Undoing that spiral, by spewing out cash (buying bonds), would throw the central bank’s longer-term rate policy out of gear. The market economies of the West have binary on-off settings to meet two of those three goals. They keep capital completely ‘open’ and monetary policy ‘independent’ but leave exchange rates ‘unfixed’.
In splendid contrast, India prefers a fuzzy policy framework, with each of those three knobs turned only partially the way Washington would have it (the now- battered Consensus, that is, not the US administration per se).
New Delhi has its cash gates only half-open: foreigners can buy Indian equity and some debt assets, but resident citizens may not convert all their money into dollars and send it overseas, at least not legally. The RBI intervenes in the currency market too: occasionally, not to peg the rupee, but contain volatility. And if these two policies mean some monetary policy freedom is forfeited, so be it.
Subbarao may not admit that yanking out an already-loose rupee peg after the fall of 2008 was a premature move, but in a couple of radical moves on 15 July and 23 July, India’s central bank has squeezed overnight cash availability to glare speculators down and aid the currency up. Longer-term lending rates have also risen—undesirably.
It’s fuzzy, but Subbarao says that India’s policy framework is aligned with its macroprudential strategy. The idea is to give up “some flexibility on each of the variables to maximise overall macroeconomic advantage” as he said in London. What this implies is that India must watch all three variables, he added, and shift ‘relative emphasis’ in real-time response to varied scenarios.
Ah, now that demystifies what the RBI does, doesn’t it?
Okay, never mind. How it really works puzzles everyone except perhaps the governor himself.
No wonder the RBI has such confused critics. Some scream the fuzzy settings grant it too much discretion. Others argue that India is way too globalised and capital flows way too large for this defiance of an impossibility to go on. Given how manipulative all of it sounds, a few simply fear the wrath of Uncle Sam (‘I Want YOU to Globalize!’) The dull reality, however, is that so long as India’s imports and exports stay inelastic—and unresponsive to price changes—trade just cannot be balanced the usual textbook way. Couple this fact with the risk of ‘hot money’ overwhelming all capital flows, and the case for a fuzzy framework presents itself: at this stage, it would be foolhardy to expose India’s external sector to the brunt of global market forces.
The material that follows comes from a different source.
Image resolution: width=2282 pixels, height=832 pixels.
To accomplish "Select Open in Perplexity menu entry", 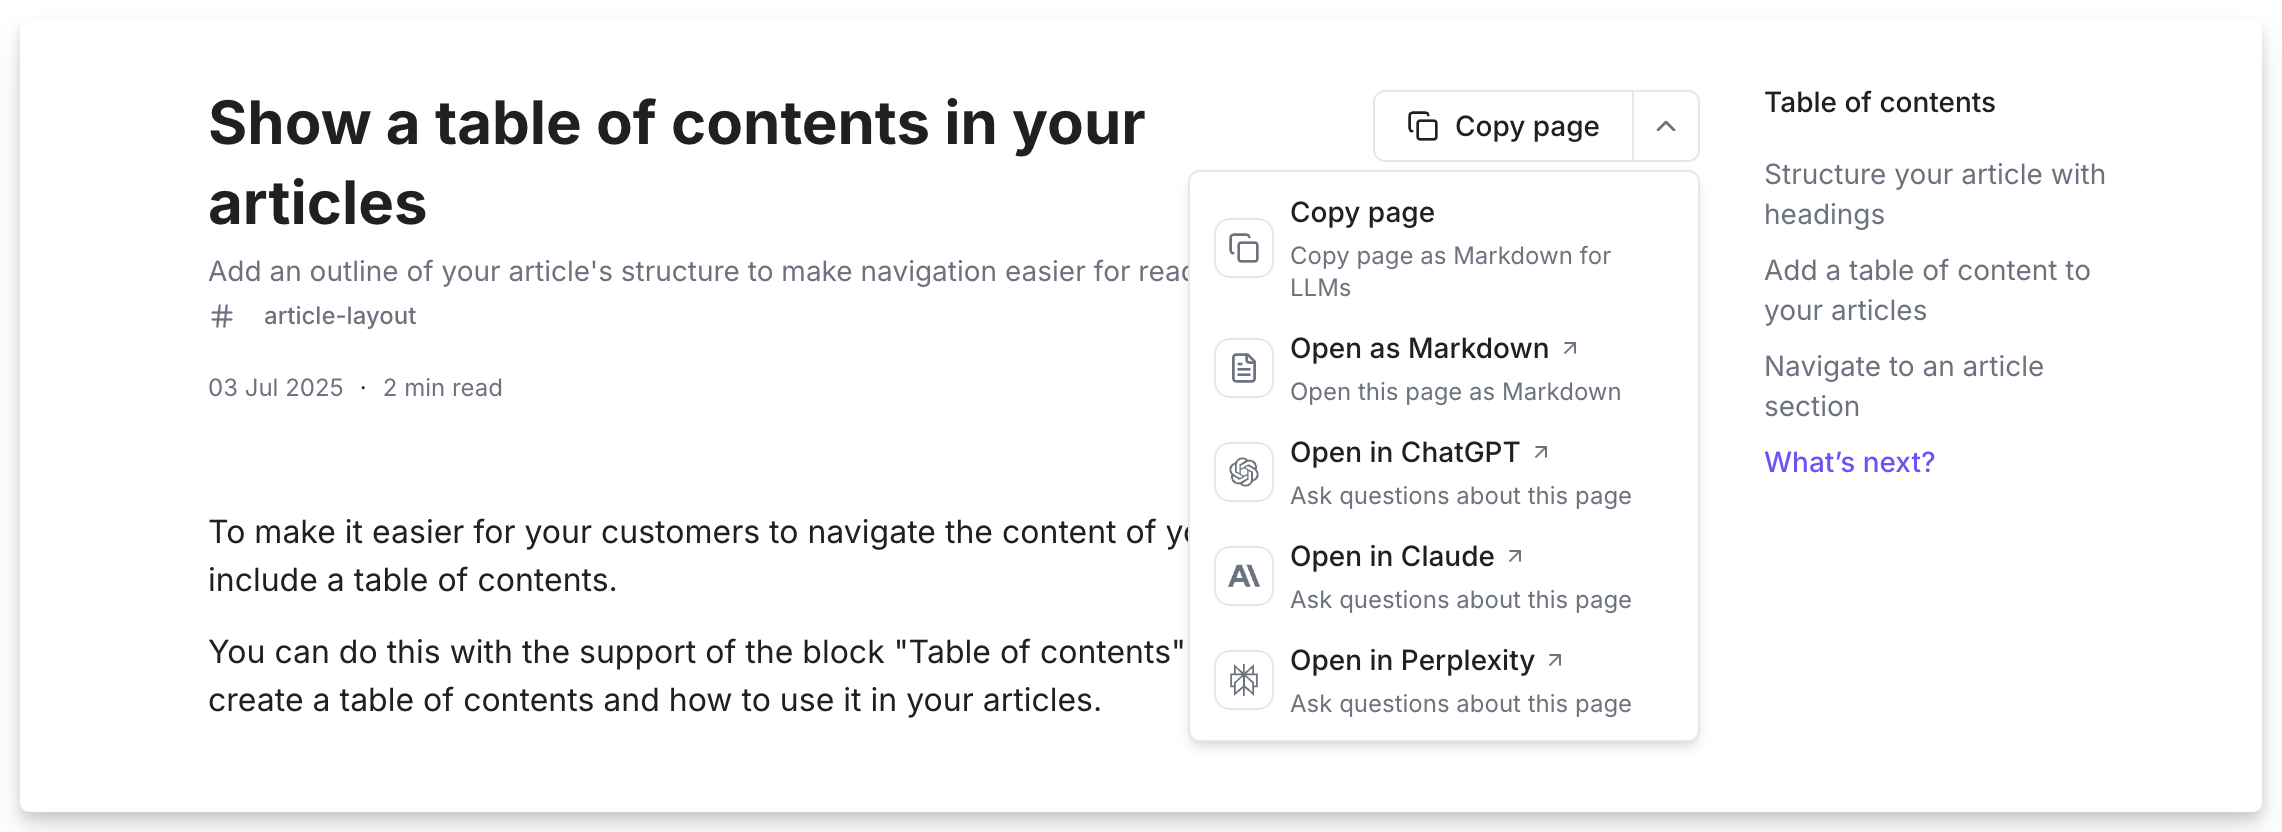I will tap(1411, 661).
Fuzzy isn’t exactly crazy, even if working out its tugs and contradictions is a job that could threaten anyone’s sanity. Still, somebody’s gotta do it, na? Try hard enough, and some synthesis may emerge from each thesis and antithesis as one goes along. Like so many other naive idealisations, the Trinity is impossible. No doubt, sir, on that. But the ultimate truth? Like the Last Law of Licknomics, nobody knows.